I know mimiviruses and pandoraviruses have orphan DNA - DNA that is not found in other species - but this is DNA that codes for proteins. I am not able to find out if they contain junk DNA. By junk I mean DNA that does not have ANY function at all. Sort of like the junk DNA in the human genome put there by retroviruses, DNA that just sits there, doing nothing, just going along for the ride.

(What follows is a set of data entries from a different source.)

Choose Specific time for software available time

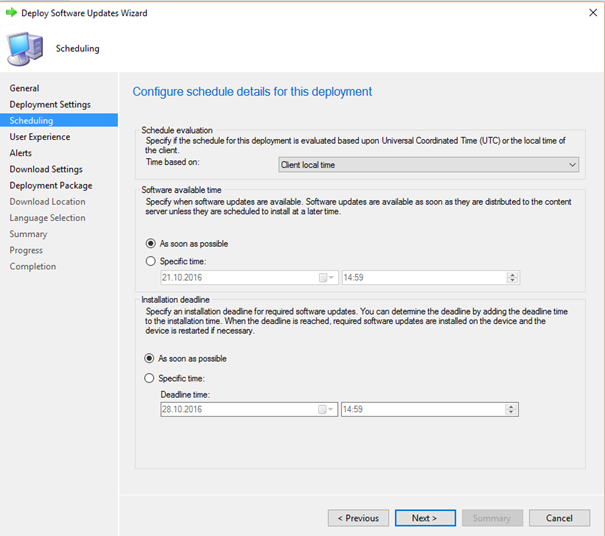[150, 261]
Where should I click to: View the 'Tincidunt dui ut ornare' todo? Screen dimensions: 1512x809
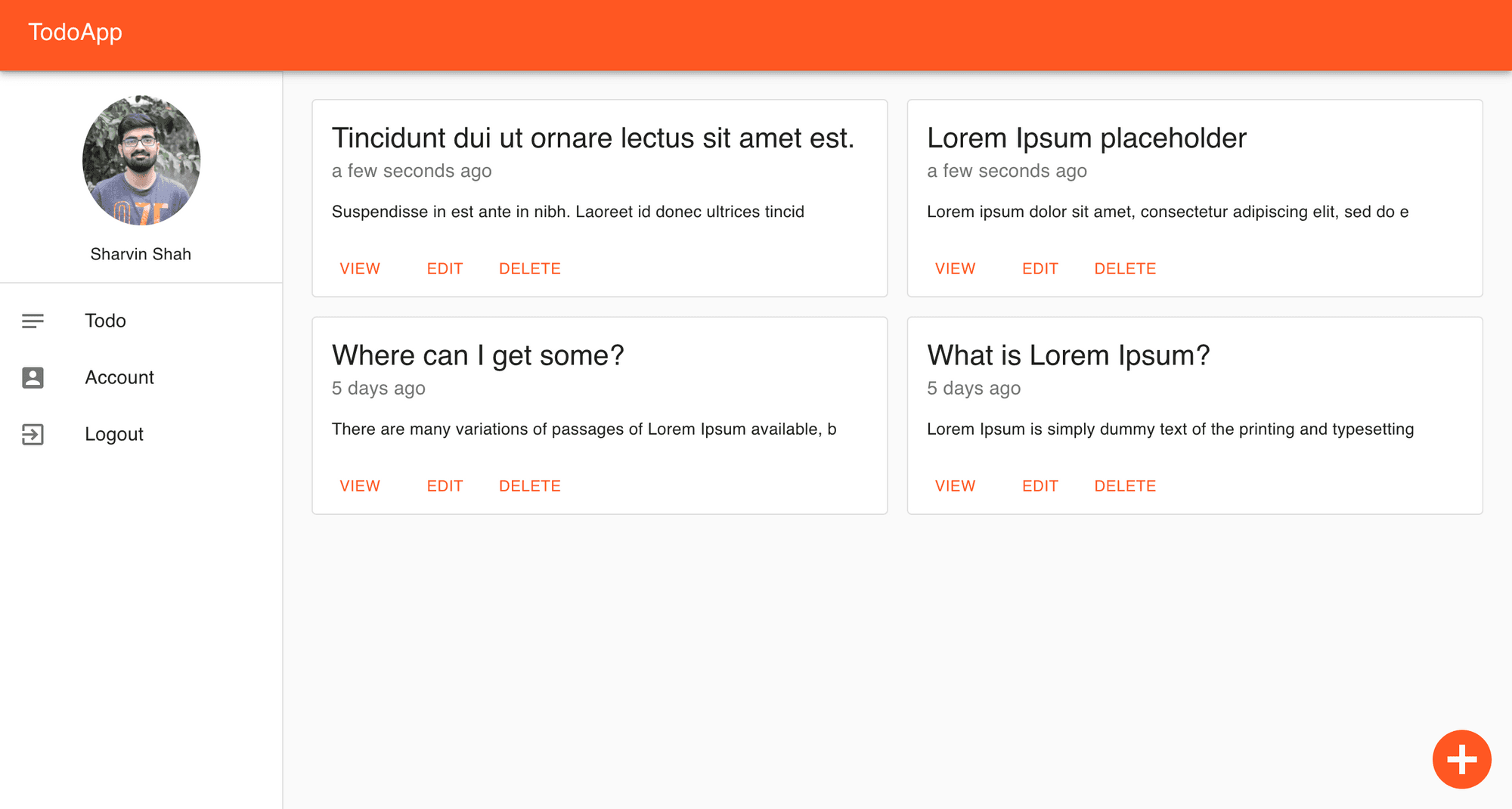360,268
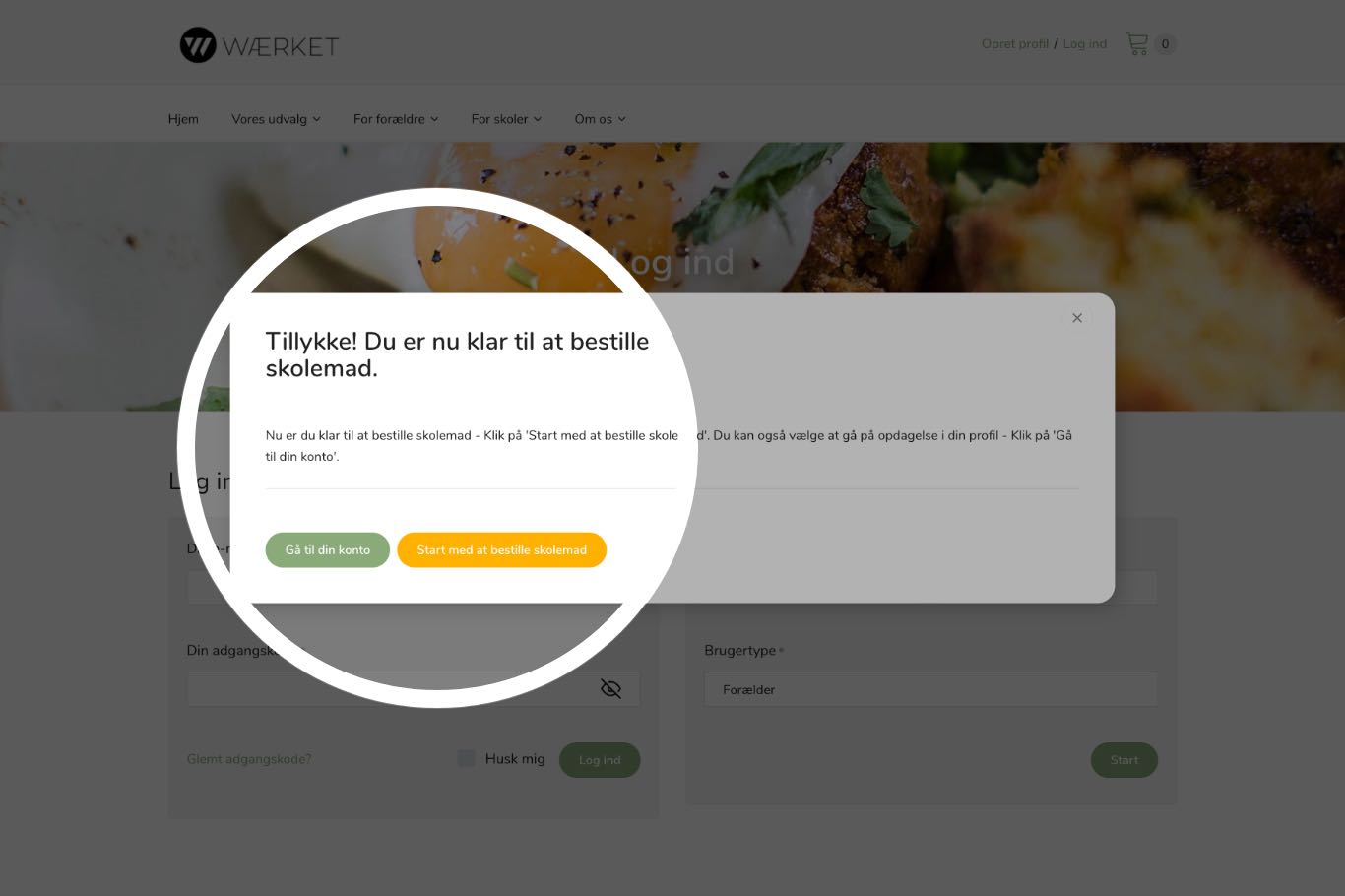Click the Log ind header link

1085,44
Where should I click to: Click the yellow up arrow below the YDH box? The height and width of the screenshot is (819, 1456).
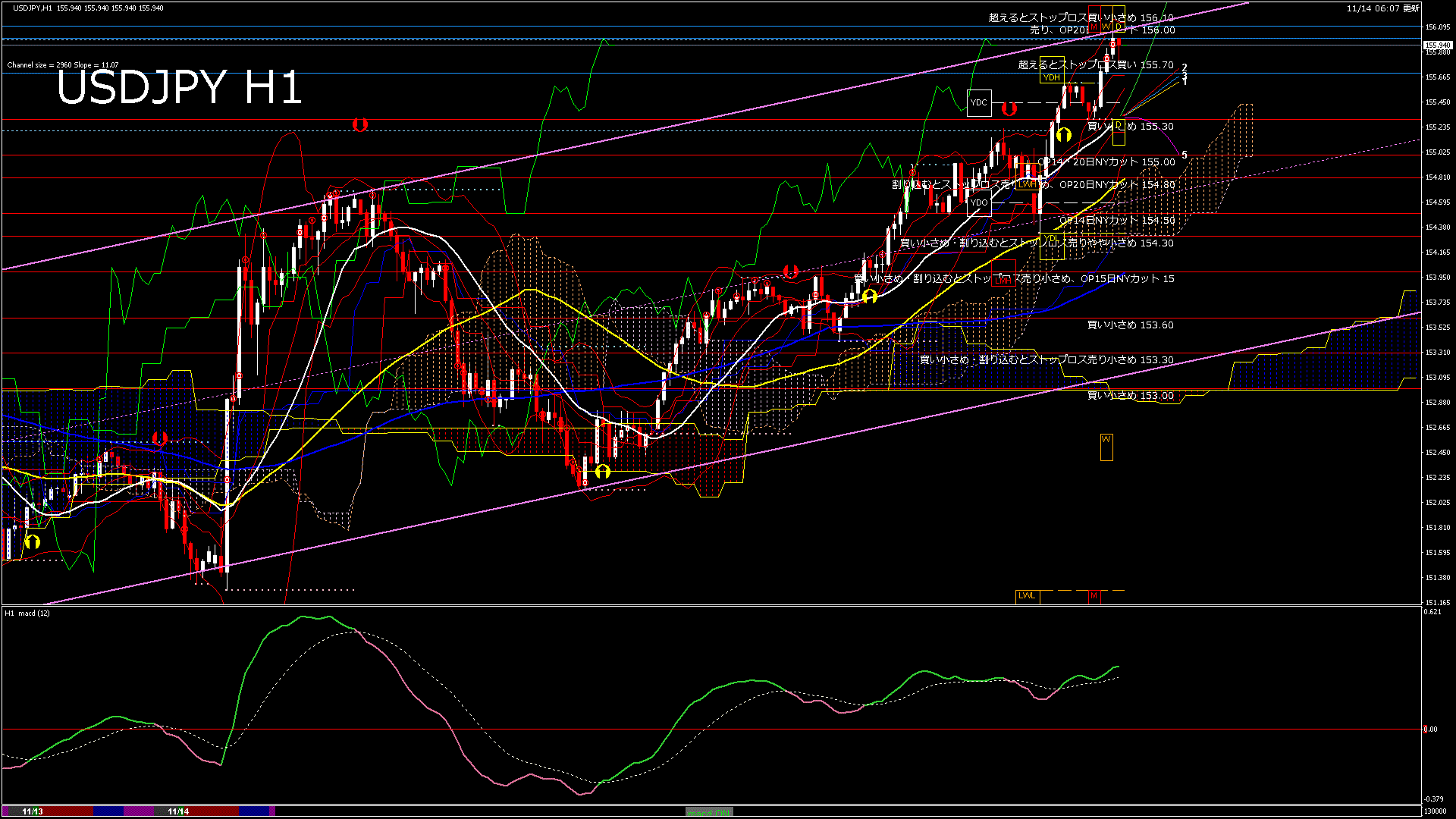click(x=1063, y=135)
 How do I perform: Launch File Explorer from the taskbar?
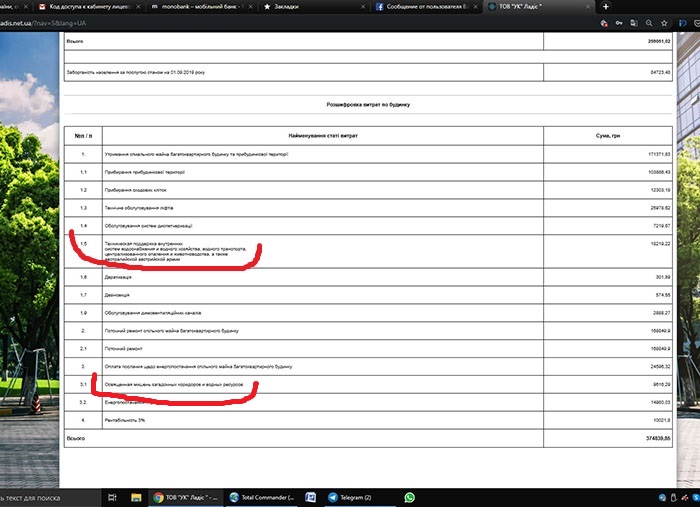(137, 497)
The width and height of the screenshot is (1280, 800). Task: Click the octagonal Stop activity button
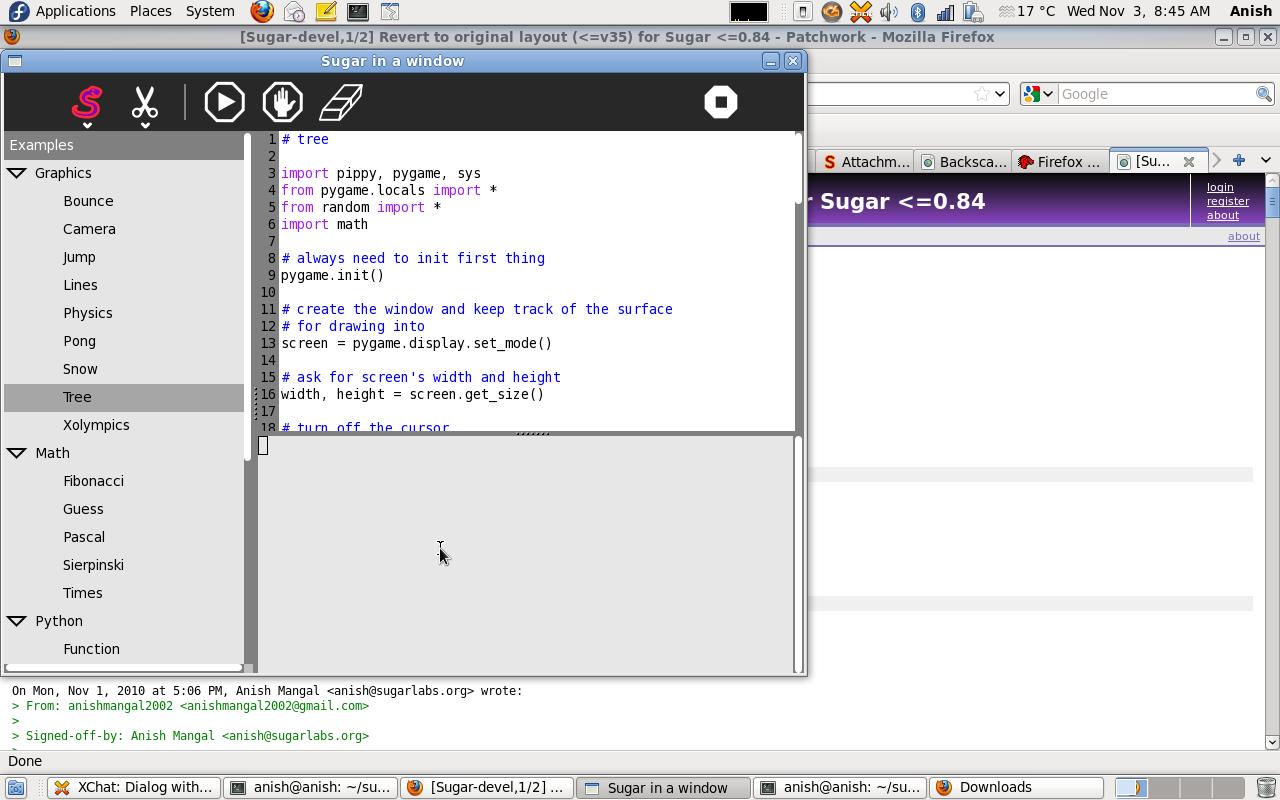pyautogui.click(x=720, y=102)
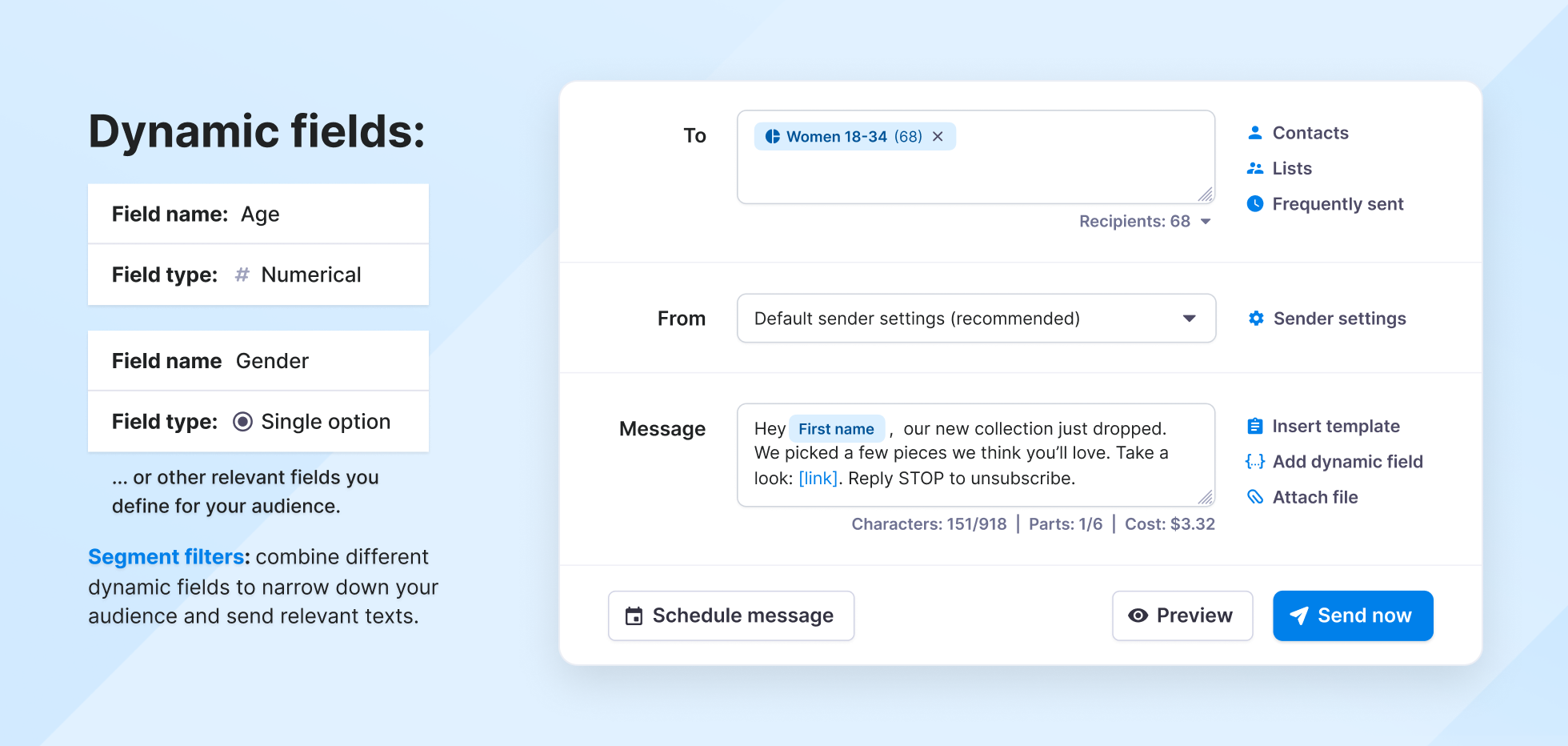1568x746 pixels.
Task: Open the [link] in the message
Action: click(818, 479)
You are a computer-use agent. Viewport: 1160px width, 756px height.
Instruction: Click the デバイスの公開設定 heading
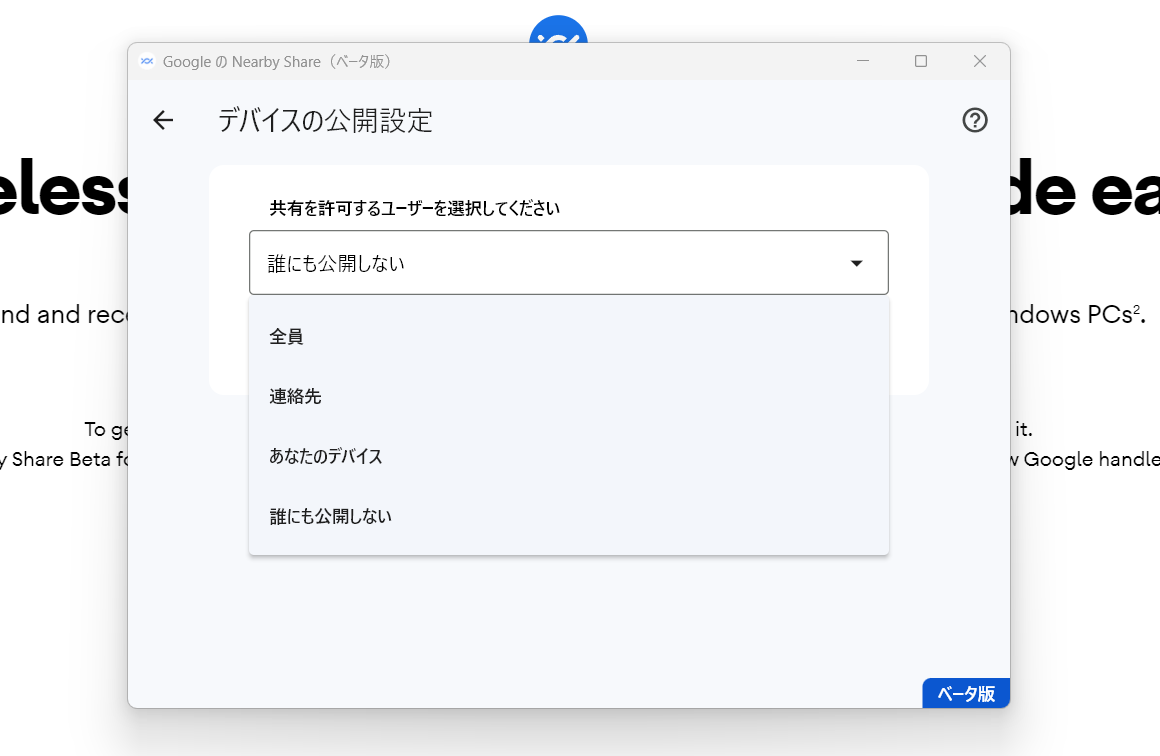pyautogui.click(x=325, y=120)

Viruses typically don't have junk DNA-so to speak because of their tiny size. When the particles (of virus) are so small, there really isn't any space for "junk" or extra DNA.
That being said, while viral DNA replication, there may be some errors that may make the virus DNA unable to code for proteins or "junk". While this is an interesting proposition, the mutations that occur in almost cases do not make non functional proteins but mutated proteins which make the viruses more virulent (more true in case of RNA viruses...which mutate a lot faster).
Regarding virus infecting virus, putting its own code it "kind of happens" but not as you would expect. I am listing 2 such examples here-
There are some viruses called satellite viruses and viroids which depend on "donor" larger viruses for some of the proteins they need for replication. This means a satellite virus can survive in a host only if the donor virus is present.
In animals like pigs, when different strains of Influenza virus infect together, while virus assembly genetic material (RNA) of one strain can enter into the other....creating completely novel strain.
Hope that answers your question. Please feel free to ask for clarification. Thank you and have a nice day.